In the first episode of Prime Video’s new action series “The Terminal List,” Chris Pratt’s Cmdr. James Reece guides his fellow Navy SEALs on an in-and-out mission to Syria that goes horribly wrong. It’s as if people were waiting for him. Was it a setup? The only man who survives with Reece is his buddy Boozer, who flies back with Reece and then dies days later of a self-inflicted gunshot wound. Or was he murdered? Was Boozer even on that plane? Reece listens to audio recordings from the attack, and the recordings aren’t at all how he remembered it. Could they be deep fakes? Then, when Reece is getting his brain scanned, the lab is attacked by masked men who try to kill Reece, but thankfully he fights them off. Except that it’s too late, as his wife (Riley Keough) and child (Arlo Metz) have already suffered from the wrath of a deadly, anonymous evil force that wants to silence Reece. Or did Reece do it himself before getting his head examined? 

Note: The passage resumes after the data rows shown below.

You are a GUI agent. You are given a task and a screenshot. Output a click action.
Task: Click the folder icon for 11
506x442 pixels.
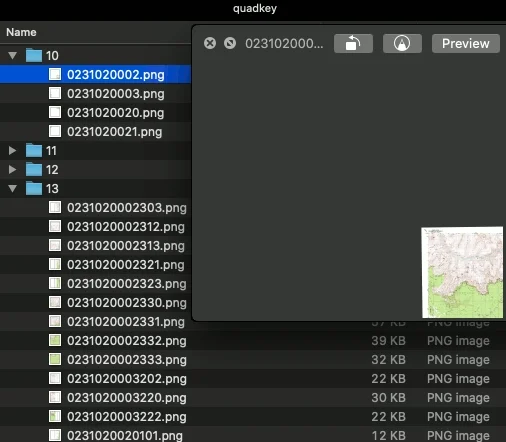pyautogui.click(x=34, y=151)
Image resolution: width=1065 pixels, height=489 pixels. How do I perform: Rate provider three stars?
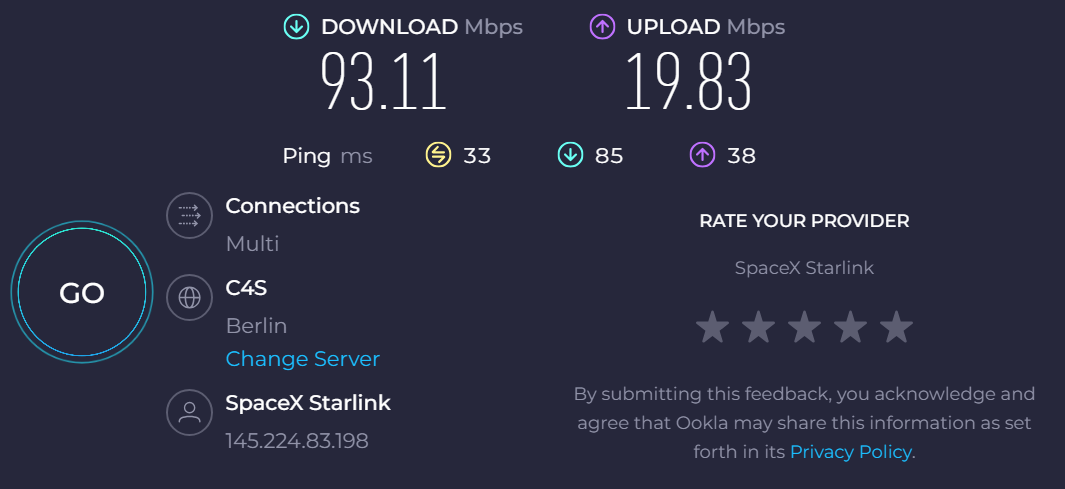point(804,326)
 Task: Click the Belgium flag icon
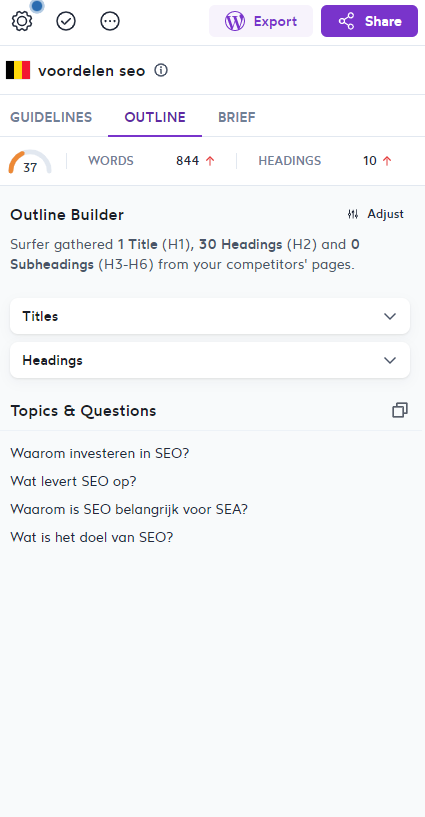[x=18, y=70]
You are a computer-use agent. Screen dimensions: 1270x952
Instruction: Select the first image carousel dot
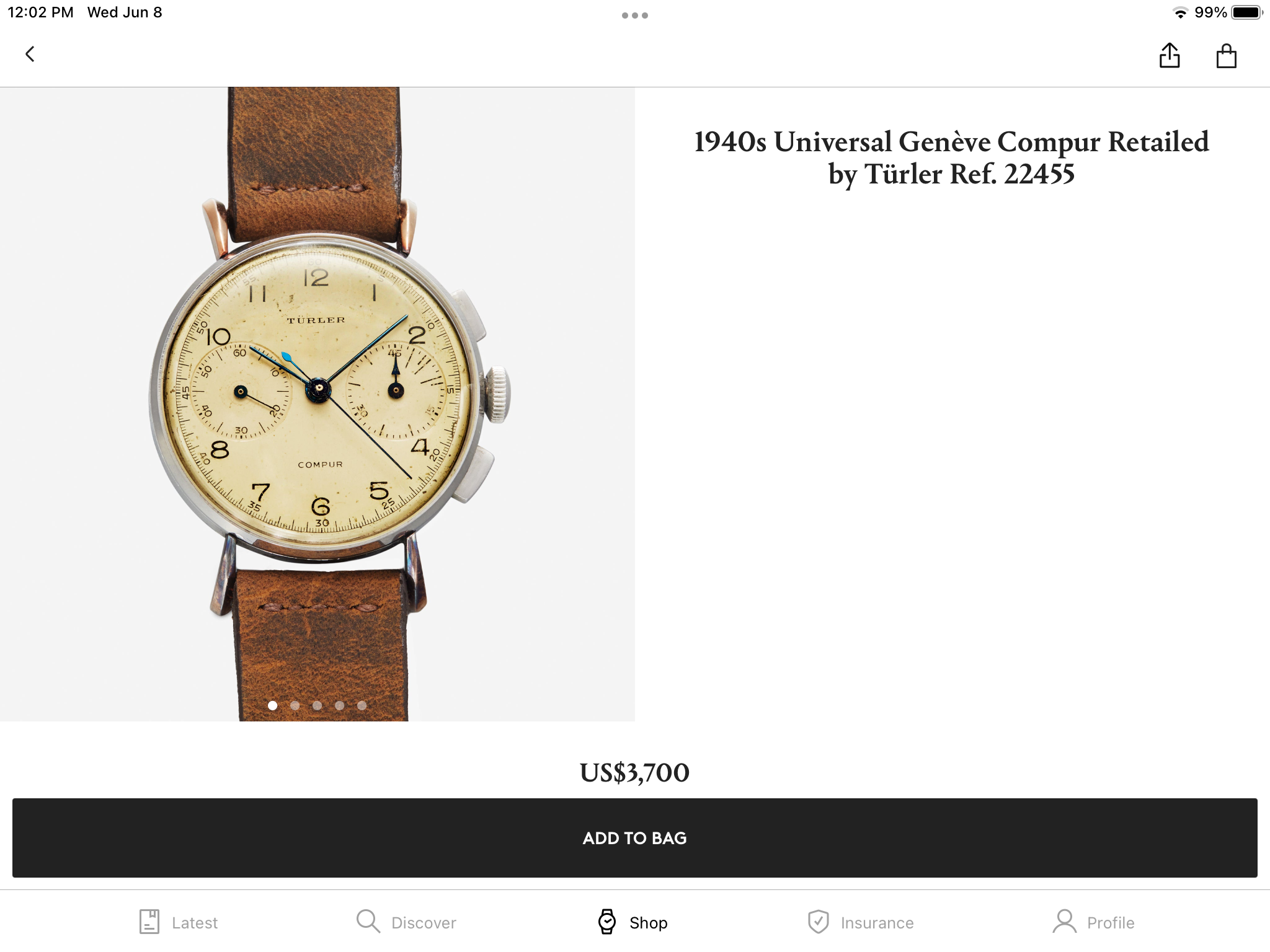point(272,705)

Based on the novel by Jack Carr, with that doozy of a pilot directed by Antoine Fuqua, “The Terminal List” more or less takes place within the mind of someone who is shown to not be right in the head. But what’s bizarre about this show, if not poor taste, is how much its rambling plotting plays into conspiracy theory wish fulfillment—it’s full of that affirming horror that Reece is right: It’s all even worse and more expansive than it looks, and that only he can stop it. The series practically forgets his initial placement as an unreliable protagonist, as unstable and tragic in a system that is not helping him, and that has done psychological damage by sending him to war over and over. Instead “The Terminal List” just embraces him for the violence he can unleash. In action movie speak, it’s “Rambo: First Blood” that thinks like “Rambo: First Blood Part II.” And because “Rambo: First Blood” is not what cemented Rambo’s pop culture status, you can imagine what a big hit “The Terminal List” is bound to become, especially for anyone looking to identify with Reece. 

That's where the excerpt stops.